Am I doing something wrong, or is the answer in the book wrong?

I get your answer, but just from reasoning. You are given r and q are true, so the predicate not r leads to contradiction. A false predicate implies anything at all.

 

[Mark44]

a) p → q TTFFTTTT

It's hard to tell what you mean by this and the other logical expressions you show.
For a truth table for $p \Rightarrow q$, you need three columns: one for p, one for q, and one for the implication, like this:
$\begin{array} {ccc} \\ p & q & p \Rightarrow q \\ T & T & T \\ T & F & F \\ F & T & T \\ F & F & T \end{array}$
The only pair of values for p and q for which the implication is false is when p is true and q is false. In all other cases, the implication is true.
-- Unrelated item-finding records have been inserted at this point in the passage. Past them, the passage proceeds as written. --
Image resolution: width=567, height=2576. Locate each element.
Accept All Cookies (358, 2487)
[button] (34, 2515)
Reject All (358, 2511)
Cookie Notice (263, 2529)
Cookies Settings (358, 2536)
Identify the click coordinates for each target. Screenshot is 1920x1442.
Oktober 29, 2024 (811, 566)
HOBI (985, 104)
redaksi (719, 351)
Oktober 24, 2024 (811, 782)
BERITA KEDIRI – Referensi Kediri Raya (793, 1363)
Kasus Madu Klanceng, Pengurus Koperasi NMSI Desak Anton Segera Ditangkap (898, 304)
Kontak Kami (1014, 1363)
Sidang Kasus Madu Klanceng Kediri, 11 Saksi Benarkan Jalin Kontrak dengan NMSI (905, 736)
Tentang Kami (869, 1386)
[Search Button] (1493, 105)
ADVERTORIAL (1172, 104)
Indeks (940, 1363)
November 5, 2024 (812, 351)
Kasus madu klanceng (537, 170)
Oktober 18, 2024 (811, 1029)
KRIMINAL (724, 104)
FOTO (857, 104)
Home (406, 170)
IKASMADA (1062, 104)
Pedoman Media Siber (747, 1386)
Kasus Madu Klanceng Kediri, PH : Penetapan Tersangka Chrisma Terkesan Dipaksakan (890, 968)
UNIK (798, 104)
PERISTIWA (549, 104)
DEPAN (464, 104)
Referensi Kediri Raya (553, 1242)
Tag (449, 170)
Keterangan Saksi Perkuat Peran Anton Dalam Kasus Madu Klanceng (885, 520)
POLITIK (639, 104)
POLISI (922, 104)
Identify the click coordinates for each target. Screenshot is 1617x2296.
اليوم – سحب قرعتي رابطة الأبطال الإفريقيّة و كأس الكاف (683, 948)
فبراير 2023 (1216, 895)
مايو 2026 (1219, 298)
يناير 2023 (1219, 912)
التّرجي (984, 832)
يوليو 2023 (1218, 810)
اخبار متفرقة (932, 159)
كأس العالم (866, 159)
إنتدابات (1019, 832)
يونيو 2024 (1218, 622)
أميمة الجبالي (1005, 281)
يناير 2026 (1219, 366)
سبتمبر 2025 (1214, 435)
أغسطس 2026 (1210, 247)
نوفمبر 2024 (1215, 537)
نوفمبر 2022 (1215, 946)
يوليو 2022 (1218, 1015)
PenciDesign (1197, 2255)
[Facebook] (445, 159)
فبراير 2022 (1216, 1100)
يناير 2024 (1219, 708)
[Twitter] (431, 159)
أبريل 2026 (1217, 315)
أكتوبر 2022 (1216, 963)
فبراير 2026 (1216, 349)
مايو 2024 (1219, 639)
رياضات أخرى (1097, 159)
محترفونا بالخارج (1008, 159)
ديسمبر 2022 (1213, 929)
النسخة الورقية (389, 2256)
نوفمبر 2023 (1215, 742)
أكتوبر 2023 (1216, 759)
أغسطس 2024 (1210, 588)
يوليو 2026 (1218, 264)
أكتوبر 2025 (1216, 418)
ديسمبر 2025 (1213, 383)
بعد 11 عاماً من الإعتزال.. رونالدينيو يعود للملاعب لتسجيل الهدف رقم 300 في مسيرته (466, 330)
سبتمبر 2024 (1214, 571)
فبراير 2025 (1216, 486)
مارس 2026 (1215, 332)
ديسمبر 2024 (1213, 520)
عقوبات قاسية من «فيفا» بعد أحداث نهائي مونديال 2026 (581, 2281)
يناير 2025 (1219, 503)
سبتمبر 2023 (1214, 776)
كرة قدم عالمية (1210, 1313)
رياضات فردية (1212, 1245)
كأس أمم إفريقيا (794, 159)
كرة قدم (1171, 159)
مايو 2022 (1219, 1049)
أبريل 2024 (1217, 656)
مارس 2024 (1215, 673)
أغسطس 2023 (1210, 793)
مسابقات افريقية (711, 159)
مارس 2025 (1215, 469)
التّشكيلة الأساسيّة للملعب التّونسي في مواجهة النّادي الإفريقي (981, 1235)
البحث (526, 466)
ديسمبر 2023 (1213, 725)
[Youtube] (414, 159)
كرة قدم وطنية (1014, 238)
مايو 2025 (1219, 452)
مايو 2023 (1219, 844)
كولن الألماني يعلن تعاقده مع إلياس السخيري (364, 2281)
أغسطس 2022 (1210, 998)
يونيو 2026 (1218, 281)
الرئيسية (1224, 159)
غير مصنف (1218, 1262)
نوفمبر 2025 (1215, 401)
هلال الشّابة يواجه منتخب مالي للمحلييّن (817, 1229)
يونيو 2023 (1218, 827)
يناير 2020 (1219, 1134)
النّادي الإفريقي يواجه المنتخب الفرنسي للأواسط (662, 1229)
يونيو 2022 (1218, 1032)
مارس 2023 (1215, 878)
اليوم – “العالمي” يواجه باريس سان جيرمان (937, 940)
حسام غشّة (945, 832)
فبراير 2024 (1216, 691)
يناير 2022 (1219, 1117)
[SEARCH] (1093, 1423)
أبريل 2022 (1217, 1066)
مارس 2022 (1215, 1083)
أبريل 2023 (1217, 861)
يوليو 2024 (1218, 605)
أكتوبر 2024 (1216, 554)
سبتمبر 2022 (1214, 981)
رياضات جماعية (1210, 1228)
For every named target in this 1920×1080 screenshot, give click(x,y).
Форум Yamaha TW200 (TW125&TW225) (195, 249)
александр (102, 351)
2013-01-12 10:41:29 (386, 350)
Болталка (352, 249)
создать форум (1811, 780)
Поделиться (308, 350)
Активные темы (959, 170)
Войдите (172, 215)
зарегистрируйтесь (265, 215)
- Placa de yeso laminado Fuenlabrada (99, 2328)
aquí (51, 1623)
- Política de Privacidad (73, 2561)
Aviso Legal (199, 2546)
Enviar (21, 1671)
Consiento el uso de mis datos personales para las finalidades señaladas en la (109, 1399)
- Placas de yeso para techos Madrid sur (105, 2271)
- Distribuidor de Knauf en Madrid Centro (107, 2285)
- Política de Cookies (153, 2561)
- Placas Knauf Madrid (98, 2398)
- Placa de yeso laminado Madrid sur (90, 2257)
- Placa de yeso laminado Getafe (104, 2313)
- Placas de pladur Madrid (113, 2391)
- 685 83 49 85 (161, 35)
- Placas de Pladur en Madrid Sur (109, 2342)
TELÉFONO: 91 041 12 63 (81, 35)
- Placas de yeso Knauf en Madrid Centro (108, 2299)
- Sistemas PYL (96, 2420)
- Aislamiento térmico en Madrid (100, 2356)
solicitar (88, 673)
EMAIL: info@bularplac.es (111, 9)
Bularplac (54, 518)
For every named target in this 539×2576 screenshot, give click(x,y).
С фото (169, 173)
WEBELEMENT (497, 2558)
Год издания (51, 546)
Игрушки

Edit: Miswrote something in my truth table, but now fixed.

 

[haruspex]

It's hard to tell what you mean by this and the other logical expressions you show.
For a truth table for $p \Rightarrow q$, you need three columns: one for p, one for q, and one for the implication, like this:
$\begin{array} {ccc} \\ p & q & p \Rightarrow q \\ T & T & T \\ T & F & F \\ F & T & T \\ F & F & F \end{array}$
The only pair of values for p and q for which the implication is false is when p is true and q is false. In all other cases, the implication is true.

Shouldn't the last line in the table read FFT?

 

[Mark44]

Shouldn't the last line in the table read FFT?

Yes -- now fixed.